Where were you when you found out about O. Henry?I was home alone, at the computer in the kitchen. The announcement came by email, in prose too elegant to misunderstand. I jumped around the house in sort of a panicked giddiness until I could get my partner, Karin, on the phone. Then I called Robin.
What are you working on now?I’m writing a novel about love and politics, set in Tucson (although being the consummate New Yorker, my agent Sarah says it’s about sex and real estate). I’ve been at it for two years and the end is in sight, thank god. It’s in its fifth draft, and I’m aiming to get it to Sarah by the end of the summer.
Has your philosophy on getting published changed? Would you do anything differently now? This is going to sound ridiculous, given my experience with rejection. But here goes: getting published is not hard. Writing is hard. Don’t get me wrong: I’m a believer in persistence. But there’s another, strange side to persistence, a sort of American perspective. The Never Give Up attitude. Never give up! Follow Your Dreams! Just Do It! What we don’t hear as excellent ancillary advice is this: Work Your Ass Off! Don’t Assume You Deserve Success Just Because You’re Not Giving Up! Keep Learning! Take Risks! Be Humble! Know Yourself! Revise! Revise! Revise! But if someone had given me that advice years ago when I was first starting out, I’d have ignored it. For all I know, someone did.
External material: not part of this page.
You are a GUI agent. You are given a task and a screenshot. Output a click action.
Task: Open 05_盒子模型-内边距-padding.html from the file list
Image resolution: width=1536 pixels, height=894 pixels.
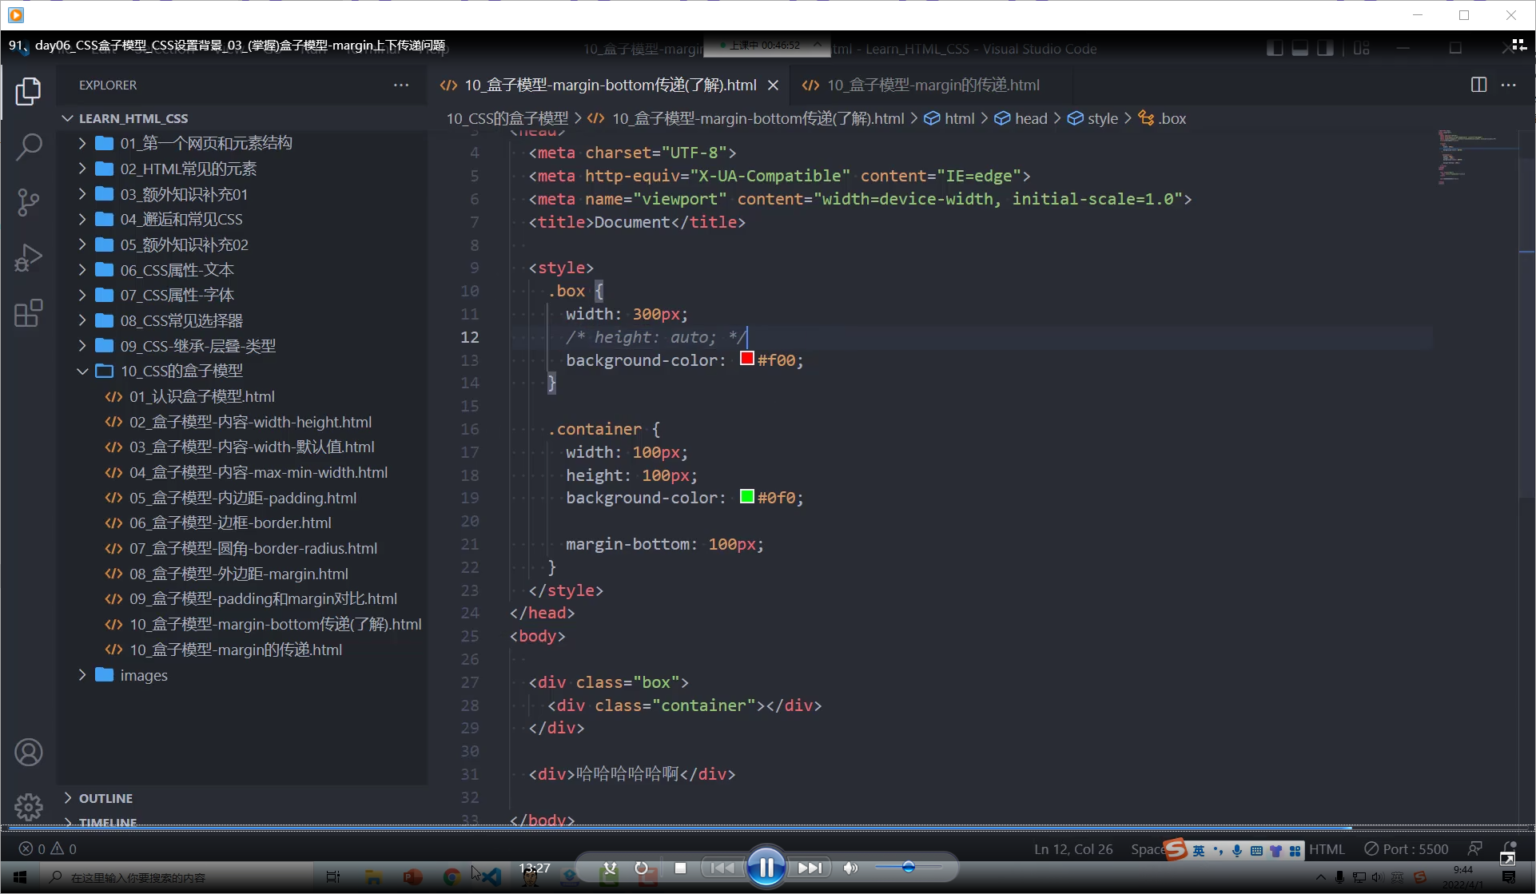242,498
Publishers are hungry for great work, fresh voices, originality, solid craftsmanship. My day job is in literary publishing. I read a lot of work by writers that should be hunkering down at their desks learning how to write rather than trying to get their early work into print. Writing stories is the hardest thing I’ve ever done. Including childbirth. What I do differently now is to remember to be disciplined and rigorous, and to keep myself humbly open to learning the craft. I no longer rush to publish. I’m working my ass off to make my novel as good as it can be before Sarah starts to shop it around.
What's your view of the rejection experience now?
For a while there my goal was to get 100 rejections a year. In 2006 I made it up to 87, my personal best. Since 2004 my stories have earned 239 rejections. My rejection rate is 97.5 percent. They tell you not to take rejection personally, and I don’t. I separate myself as a person from the work that got rejected. I do pay attention to rejection, because sometimes—often—it means the work isn’t good enough.
What words of advice would you give to a writer, rejected on the journey toward getting published? Ignore punishers’ guidelines about not accepting simultaneous submissions. That’s their rule, not yours.